Every line of the entries below that carries the string "agent" should be copied.

◆ **Collected data**
╭──
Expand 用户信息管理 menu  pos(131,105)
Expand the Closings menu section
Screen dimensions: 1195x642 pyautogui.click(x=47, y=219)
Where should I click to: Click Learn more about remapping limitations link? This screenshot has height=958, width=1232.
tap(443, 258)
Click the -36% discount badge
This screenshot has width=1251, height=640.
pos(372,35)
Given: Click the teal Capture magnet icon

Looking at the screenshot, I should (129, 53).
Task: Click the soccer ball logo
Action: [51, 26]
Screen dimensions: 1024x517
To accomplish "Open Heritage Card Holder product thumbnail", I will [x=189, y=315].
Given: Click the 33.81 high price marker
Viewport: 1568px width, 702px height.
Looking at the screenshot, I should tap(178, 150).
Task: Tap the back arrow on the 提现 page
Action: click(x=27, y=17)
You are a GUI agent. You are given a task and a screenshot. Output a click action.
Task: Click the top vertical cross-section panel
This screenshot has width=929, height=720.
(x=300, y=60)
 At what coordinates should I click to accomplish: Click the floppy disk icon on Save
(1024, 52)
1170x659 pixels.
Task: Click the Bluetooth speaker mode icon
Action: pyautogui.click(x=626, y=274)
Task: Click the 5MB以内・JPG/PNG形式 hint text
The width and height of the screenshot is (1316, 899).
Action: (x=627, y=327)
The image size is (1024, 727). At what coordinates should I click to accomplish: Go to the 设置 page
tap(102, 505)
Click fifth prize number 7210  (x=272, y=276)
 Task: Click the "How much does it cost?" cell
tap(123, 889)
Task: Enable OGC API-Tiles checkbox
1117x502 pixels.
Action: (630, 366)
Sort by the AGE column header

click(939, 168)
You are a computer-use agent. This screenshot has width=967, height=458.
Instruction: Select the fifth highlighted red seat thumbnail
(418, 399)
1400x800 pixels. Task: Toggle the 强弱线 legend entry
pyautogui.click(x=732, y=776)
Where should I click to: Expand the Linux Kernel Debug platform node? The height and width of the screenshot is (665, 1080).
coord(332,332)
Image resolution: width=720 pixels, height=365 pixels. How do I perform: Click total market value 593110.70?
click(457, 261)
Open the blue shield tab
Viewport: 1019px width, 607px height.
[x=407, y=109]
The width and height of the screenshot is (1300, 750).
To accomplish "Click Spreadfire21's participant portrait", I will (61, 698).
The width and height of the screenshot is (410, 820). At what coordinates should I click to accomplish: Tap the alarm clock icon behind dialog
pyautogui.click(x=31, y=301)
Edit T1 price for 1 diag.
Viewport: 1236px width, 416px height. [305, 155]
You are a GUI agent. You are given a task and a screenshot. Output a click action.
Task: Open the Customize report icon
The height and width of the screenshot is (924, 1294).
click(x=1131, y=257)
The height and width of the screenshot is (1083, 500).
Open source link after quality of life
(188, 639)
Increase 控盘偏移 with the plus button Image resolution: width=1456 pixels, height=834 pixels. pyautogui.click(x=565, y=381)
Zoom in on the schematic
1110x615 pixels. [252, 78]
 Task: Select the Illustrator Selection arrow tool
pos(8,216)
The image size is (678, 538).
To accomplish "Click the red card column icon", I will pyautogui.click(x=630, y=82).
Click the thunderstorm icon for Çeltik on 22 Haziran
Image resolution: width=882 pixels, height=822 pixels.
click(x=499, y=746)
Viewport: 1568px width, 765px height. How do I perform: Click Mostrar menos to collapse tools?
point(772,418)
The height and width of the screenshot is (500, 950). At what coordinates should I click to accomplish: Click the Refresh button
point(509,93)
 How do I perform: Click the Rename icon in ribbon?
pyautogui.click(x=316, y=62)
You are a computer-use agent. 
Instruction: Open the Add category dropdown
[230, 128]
╰──
◆ **Task answer**
You are a GUI agent. You are given a task and a screenshot. Output a click action.
You are a computer-use agent. This screenshot has width=967, height=458.
You are a GUI agent. You are given a task and a screenshot. Output a click action.
You are a computer-use agent. 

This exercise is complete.